Driskill recognizes the ripple effect that occurs, and it keeps knocking him out of games earlier than he'd prefer. He hasn't made it past the sixth inning in his past two starts, including a 6-0 loss to Oakland on July 13.

"The off-speed stuff has been fine," he said, "but when I have to start throwing it in there for strikes early in the count, they can lay off it when they see it down, whereas before, if I was throwing the fastball for strikes, then I didn't have to throw it so close to the zone. It would be at the bottom of the zone and then fall out, and they'd swing and miss or not put good wood on it."
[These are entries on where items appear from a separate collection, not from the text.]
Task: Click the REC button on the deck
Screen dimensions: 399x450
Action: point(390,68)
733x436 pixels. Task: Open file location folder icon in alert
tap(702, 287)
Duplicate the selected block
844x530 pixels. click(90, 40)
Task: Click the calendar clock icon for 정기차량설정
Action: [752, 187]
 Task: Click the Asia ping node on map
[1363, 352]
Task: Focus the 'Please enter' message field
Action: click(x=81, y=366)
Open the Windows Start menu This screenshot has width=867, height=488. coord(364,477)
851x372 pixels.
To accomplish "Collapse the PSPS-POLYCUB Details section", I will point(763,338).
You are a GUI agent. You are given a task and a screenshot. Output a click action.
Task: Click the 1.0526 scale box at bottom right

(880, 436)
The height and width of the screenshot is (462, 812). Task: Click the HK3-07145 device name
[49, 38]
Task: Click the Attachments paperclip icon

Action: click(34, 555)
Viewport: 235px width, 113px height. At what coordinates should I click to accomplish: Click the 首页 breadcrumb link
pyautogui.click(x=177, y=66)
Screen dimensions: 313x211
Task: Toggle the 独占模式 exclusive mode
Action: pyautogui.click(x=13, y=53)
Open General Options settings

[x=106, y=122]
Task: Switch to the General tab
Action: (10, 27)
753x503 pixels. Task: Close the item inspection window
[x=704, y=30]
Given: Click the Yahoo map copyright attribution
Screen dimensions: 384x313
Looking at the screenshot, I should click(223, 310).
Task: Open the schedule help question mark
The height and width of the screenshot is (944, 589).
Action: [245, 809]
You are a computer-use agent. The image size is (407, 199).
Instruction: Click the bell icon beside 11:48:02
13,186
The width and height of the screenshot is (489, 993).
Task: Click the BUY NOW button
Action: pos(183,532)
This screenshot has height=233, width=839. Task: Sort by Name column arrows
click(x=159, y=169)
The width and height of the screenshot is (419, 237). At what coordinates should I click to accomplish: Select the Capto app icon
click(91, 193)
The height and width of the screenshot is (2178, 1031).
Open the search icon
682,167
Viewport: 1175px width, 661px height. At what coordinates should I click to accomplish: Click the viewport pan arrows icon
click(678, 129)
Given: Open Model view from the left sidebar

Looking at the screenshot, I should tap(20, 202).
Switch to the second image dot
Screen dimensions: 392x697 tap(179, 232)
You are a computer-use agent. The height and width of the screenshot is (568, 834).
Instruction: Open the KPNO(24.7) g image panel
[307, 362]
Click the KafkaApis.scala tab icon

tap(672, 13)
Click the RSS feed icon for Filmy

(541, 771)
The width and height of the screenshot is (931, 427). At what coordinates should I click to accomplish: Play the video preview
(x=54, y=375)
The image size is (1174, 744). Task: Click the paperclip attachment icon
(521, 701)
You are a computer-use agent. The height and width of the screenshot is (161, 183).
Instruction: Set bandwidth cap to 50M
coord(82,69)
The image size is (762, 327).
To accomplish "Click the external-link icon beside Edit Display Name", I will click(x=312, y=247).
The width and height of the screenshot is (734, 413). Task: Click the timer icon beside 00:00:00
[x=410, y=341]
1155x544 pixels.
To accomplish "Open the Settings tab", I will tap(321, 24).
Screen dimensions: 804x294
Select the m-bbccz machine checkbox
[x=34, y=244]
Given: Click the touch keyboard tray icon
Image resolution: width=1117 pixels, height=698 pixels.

Poor mechanics were especially evident in his last start. Driskill couldn't keep his throwing arm in its proper slot, with his shoulder flying open and the ball tailing away.

"I think a lot of that is from nibbling with the fastball because I know I haven't been able to control it and I don't want to leave it down the middle. I'm aiming where I want it to go, and I think that's part of it," he said.

"It might be so slight, but enough that it causes me to go off."

Mora back after tragedy

Melvin Mora rejoined the team yesterday after leaving Sunday to drive his wife, Gisel, to New York following the death of her brother.

Oscar Alvarado, 23, was killed in an early-morning traffic accident in the Coney Island section of Brooklyn. Mora couldn't find a sitter for his quintuplets and received permission from the club to miss the game.

"My wife is staying over there until Wednesday," Mora said. "She's trying to take care of everything. I came back last night. I dropped her off and stayed with the babies in the house."

Unaware that his wife was on the phone when given the news, Mora said, "I heard her scream in the house and thought it was something with the babies."

It's been a difficult year for Mora's family. He left the team during an April series in Tampa after learning that his brother, Jose, was murdered in Venezuela.

Around the horn

Former Oriole Dave Schmidt has been named pitching coach at Double-A Bowie. Schmidt, who replaces Tom Burgmeier, also will retain his duties as minor-league pitching coordinator. This is the second coaching change at Bowie since the break. Dave Stockstill replaced Dave Cash as manager. ... The Orioles signed their third-round draft pick, outfielder Val Majewski of Rutgers University. Majewski, 21, will report tomorrow to Single-A Aberdeen.